When you are working on high-voltage lines or dealing with live electrical panels, your rubber insulating gloves are the only thing standing between you and a lethal shock. Most utilities and industrial electricians are good about sending their gloves out for the mandatory dielectric testing every six months. But what happens between those tests is where the real danger lies. A glove can pass a laboratory test in March, develop a microscopic pinhole in April, and fail catastrophically in May if the worker doesn't know what to look for.

You cannot simply pull a rubber insulating glove out of its bag, put it on, and trust it. You must perform a visual inspection and an air test every single time you use them. The visual part is straightforward: stretch the glove and look for tiny cuts, embedded metal shavings, or ozone cracking (which looks like tiny, fine lines in the rubber, similar to cracked paint). But a pinhole can be invisible to the naked eye.

This is where the rolling air test comes in. You grab the open end of the glove, hold your wrist tight against the cuff to seal it, and begin twisting the glove from the cuff downward, trapping air inside.
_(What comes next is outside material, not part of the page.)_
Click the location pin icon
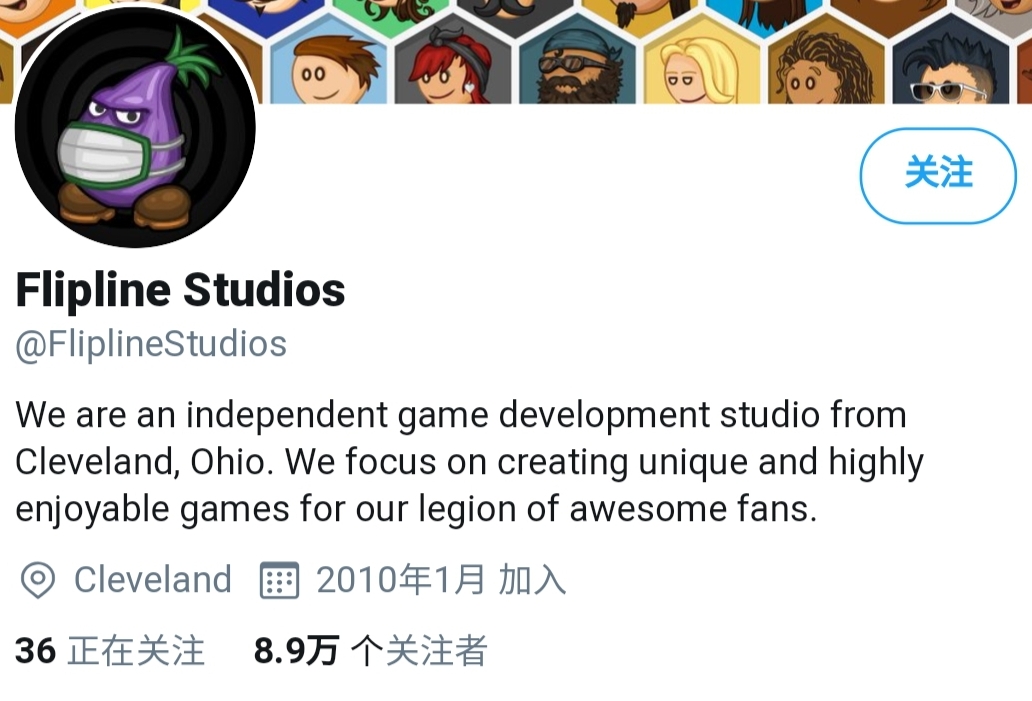 pyautogui.click(x=38, y=580)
You roll it all the way down to the fingertips, squeezing the trapped air into the fingers. Once it is tightly rolled up, you hold it to your ear or bend the fingers to see if you feel or hear any air leaking out. If there is a microscopic hole anywhere in the rubber, the pressure will force air out of that hole, making a faint hissing sound or causing the roll to slowly deflate.
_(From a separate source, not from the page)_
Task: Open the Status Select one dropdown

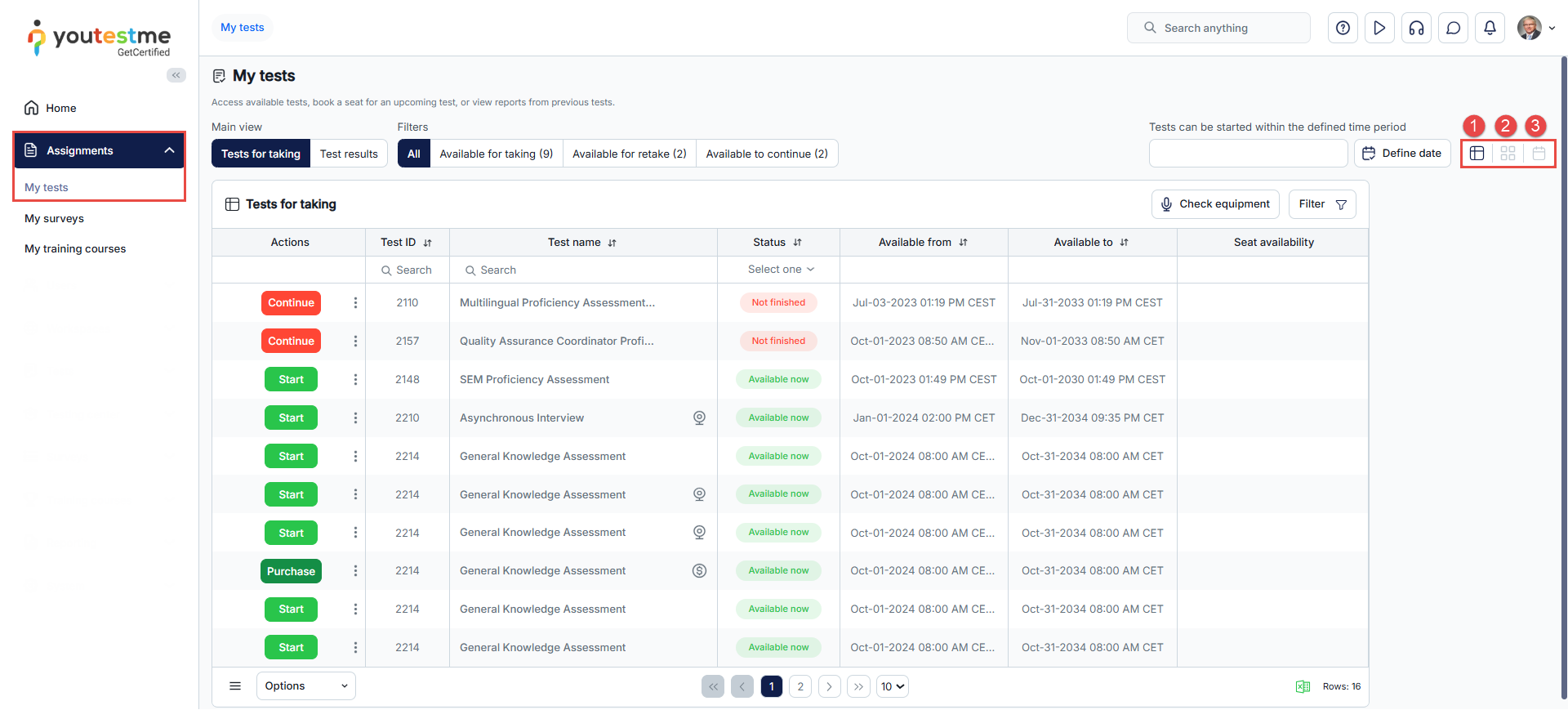Action: (x=780, y=270)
You have to pay special attention to the fingertips and the webbing between the fingers, as this is where the rubber stretches the thinnest and where pinholes usually develop from grabbing sharp wire or resting your hands on rough surfaces. If the glove holds air perfectly, you are good to go. If it leaks even slightly, that glove is dead. It cannot be patched, it cannot be taped, and it cannot be used as an inner liner. It must be destroyed right then and there by cutting the fingers off so nobody else accidentally picks it up out of a truck and trusts it with their life. It takes an extra thirty seconds, but it is the only reliable way to know your armor isn't compromised.